### RECORDS FOR PROCESSING
*** Begin section ***

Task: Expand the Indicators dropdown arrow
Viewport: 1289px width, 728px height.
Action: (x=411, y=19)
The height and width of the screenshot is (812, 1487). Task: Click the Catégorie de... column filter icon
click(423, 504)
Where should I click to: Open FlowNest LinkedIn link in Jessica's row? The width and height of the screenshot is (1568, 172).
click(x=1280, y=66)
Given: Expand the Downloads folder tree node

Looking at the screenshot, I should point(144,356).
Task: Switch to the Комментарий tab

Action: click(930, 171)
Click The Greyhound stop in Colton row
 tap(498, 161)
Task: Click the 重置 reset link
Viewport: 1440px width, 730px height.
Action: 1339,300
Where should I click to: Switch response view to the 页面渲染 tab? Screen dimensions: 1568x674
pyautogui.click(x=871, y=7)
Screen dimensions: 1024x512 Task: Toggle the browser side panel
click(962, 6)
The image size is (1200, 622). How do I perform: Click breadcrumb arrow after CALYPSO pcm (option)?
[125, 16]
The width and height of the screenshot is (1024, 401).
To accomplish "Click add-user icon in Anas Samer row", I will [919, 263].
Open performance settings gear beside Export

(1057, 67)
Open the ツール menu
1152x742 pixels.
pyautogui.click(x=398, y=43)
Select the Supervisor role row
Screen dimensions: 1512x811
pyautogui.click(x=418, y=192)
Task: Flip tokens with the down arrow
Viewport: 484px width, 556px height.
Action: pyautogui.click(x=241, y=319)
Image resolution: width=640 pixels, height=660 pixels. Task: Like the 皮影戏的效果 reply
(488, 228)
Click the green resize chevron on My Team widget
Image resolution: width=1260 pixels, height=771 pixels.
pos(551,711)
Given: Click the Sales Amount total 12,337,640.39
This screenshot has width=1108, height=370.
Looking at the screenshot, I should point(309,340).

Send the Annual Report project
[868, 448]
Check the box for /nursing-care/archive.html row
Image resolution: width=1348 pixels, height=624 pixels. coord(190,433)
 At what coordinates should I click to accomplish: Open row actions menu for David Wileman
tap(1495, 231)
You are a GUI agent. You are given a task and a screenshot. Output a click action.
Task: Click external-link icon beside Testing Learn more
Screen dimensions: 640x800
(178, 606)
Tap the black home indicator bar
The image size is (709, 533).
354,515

*** End section ***

### WORK ITEM
Retype exactly, please, only the lines of the entries that run from the one containing "At what coordinates" to the last.

### RESPONSE TO THIS EXERCISE
 At what coordinates should I click to accomplish: Open row actions menu for David Wileman
tap(1495, 231)
You are a GUI agent. You are given a task and a screenshot. Output a click action.
Task: Click external-link icon beside Testing Learn more
Screen dimensions: 640x800
(178, 606)
Tap the black home indicator bar
The image size is (709, 533).
354,515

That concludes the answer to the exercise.